Atomic spectroscopy is perhaps the most prominent and widely Used of the household of methods employed for elemental analysis. In this tutorial Dr Gary M Hefted in Indiana University takes us right back to the grass roots which makes it ideal reading for either the graduate or anybody wishing learn more about this important branch of analytical chemistry. Atomic spectroscopy also termed nuclear spectrometry is one of the earliest and most well-established of the analytical methods. Its origins can be traced to very early observations in which the presence of specific salts at a compound sample imparted characteristic colors to a luminous flame. Atomic spectrometry is possibly the most prominent and widely used of the household of methods employed for elemental analysis.

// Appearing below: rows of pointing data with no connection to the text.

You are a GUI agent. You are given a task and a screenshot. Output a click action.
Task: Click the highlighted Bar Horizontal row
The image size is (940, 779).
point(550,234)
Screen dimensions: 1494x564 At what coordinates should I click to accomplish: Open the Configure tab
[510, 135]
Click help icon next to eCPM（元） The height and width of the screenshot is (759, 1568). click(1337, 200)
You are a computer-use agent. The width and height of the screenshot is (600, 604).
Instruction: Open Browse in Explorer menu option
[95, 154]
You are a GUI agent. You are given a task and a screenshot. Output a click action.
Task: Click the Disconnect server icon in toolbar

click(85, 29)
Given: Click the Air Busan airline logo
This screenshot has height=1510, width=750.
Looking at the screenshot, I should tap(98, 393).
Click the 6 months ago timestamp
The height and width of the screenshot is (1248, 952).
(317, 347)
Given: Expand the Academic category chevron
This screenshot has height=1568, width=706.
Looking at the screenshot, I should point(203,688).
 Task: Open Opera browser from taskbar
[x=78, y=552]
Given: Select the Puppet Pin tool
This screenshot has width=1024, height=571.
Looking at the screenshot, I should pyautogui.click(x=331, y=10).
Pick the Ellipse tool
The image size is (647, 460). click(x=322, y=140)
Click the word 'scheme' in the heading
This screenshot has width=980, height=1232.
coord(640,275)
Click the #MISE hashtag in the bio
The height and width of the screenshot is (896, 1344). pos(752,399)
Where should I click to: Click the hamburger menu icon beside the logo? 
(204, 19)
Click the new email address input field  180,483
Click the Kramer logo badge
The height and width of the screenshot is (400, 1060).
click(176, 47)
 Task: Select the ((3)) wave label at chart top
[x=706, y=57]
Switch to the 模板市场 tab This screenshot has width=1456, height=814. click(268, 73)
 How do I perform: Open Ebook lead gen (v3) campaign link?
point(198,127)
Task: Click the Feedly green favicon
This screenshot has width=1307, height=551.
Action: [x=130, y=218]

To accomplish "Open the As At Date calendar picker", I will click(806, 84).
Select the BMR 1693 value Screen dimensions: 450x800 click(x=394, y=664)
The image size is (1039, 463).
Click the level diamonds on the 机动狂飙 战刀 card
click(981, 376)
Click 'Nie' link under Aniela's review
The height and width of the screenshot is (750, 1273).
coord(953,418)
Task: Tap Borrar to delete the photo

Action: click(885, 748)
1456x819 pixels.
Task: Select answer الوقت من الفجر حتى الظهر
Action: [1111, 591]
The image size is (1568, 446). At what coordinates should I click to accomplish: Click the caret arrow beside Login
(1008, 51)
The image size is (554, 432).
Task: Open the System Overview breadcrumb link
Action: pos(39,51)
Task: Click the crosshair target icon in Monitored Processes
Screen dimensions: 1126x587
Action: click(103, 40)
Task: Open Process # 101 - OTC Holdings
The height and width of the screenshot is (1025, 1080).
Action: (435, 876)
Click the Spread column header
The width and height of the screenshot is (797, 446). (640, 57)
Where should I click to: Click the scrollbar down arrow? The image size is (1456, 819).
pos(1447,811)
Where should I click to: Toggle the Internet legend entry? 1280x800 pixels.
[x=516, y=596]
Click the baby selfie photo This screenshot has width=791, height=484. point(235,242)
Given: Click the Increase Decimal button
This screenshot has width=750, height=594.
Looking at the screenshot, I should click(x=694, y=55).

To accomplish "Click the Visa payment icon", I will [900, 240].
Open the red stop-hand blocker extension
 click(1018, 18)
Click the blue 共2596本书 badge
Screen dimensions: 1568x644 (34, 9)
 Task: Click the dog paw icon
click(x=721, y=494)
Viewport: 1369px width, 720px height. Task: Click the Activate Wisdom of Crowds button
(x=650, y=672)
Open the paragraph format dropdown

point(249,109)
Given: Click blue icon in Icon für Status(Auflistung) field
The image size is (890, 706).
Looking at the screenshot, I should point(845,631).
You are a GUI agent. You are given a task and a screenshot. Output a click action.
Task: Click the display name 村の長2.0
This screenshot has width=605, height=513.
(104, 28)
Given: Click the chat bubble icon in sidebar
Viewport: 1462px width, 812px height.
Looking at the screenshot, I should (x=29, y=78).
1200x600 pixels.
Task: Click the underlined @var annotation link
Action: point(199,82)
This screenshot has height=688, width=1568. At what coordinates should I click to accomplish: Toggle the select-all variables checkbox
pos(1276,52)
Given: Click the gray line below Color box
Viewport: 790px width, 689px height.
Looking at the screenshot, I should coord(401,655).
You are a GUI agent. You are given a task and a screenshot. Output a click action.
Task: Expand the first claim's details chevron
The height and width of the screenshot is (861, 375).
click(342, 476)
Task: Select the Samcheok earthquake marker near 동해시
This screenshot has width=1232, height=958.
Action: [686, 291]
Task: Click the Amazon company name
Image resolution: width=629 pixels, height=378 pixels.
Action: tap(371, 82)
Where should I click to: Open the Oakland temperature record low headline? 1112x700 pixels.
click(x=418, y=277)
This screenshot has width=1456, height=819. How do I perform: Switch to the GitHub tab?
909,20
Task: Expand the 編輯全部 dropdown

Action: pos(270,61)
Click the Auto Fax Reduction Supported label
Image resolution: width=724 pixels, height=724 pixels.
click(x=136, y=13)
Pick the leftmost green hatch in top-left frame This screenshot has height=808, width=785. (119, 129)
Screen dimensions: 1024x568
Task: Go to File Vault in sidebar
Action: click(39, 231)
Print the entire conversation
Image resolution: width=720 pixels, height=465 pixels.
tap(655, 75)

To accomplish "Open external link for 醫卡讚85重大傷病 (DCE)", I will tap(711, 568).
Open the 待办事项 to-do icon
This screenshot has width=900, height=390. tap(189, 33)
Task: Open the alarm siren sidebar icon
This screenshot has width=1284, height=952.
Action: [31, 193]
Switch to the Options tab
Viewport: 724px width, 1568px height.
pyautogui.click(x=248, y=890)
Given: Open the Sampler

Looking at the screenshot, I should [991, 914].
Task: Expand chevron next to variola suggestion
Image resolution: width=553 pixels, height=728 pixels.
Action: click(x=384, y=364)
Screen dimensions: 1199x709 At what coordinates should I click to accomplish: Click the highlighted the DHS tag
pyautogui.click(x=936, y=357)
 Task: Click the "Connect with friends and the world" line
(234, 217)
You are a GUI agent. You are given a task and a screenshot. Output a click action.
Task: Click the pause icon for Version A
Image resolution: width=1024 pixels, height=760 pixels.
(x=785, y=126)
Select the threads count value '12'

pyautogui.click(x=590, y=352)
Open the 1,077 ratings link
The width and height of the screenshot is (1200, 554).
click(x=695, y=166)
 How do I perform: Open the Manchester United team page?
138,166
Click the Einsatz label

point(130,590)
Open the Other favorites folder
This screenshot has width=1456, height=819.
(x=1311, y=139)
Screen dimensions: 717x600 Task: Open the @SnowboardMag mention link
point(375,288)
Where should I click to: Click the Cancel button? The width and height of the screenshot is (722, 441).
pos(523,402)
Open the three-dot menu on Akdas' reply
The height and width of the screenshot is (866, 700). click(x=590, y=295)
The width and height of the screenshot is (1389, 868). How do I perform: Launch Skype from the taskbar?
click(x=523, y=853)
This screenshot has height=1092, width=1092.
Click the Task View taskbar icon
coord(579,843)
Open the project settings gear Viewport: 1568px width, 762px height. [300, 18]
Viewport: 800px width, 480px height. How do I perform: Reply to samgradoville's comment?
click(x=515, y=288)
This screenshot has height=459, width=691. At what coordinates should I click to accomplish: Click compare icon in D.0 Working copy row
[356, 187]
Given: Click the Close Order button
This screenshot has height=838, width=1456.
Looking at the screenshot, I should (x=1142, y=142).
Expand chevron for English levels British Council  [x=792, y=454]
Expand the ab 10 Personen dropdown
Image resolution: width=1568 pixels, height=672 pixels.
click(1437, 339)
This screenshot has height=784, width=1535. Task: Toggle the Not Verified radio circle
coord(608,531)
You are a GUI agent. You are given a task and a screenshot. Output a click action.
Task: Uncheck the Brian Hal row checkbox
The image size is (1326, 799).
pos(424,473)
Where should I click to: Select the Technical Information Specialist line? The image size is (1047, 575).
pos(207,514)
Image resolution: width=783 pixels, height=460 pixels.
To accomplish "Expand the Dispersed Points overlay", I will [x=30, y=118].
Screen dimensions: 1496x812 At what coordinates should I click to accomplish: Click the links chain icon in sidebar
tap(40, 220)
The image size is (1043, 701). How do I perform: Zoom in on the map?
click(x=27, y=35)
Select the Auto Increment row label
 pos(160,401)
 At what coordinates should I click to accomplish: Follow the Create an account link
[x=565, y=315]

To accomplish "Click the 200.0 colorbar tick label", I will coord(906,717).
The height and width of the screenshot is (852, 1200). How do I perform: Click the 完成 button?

All methods for elemental analysis, including nuclear Spectrometry, exploit quantized transitions characteristic of each individual element. Conveniently, atomic spectrometry uses quantized transitions in the conveniently accessible ultraviolet, visible, and near-infrared areas of the electromagnetic spectrum. Because of this, the atomic absorption spectroscopy instrumentation is relatively inexpensive, readily available, and easy-to-use. Needless to say, it is valance electronic transitions that exist in these mountainous areas. For narrow-band, characteristic spectra to be generated then requires each atom to be isolated from all others, so the transitions are not perturbed by neighbouring atoms or by bonding effects. If this requirement is not met, the resulting spectra are representative more of molecules or molecular fragments than of atoms themselves.
Accordingly, the underlying requirement for all atomic methods of evaluation is that a sample be decomposed to the best extent possible into its constituent atoms. Ideally, this atomization step ought to be quantitative; there should be no residual bonding at the gas-phase atomic cloud. Anything less than complete atomization will understandably yield lower sensitivities in any atomic method. Much more importantly, changes in the fraction of atomization from sample to sample or from sample to standard will cause errors in calibration. Thus, it is less important that complete atomization be achieved than that the fractional atomization be extremely consistent. To the extent that this condition is not fulfilled, interelement matrix interferences in nuclear spectrometry can be particularly troublesome. It is not surprising, then, a consistent theme in the History of atomic spectrometric analysis is a search for improved methods of atomization for samples in solid, solution, or gaseous form. It is therefore appropriate that we consider such systems in some detail here.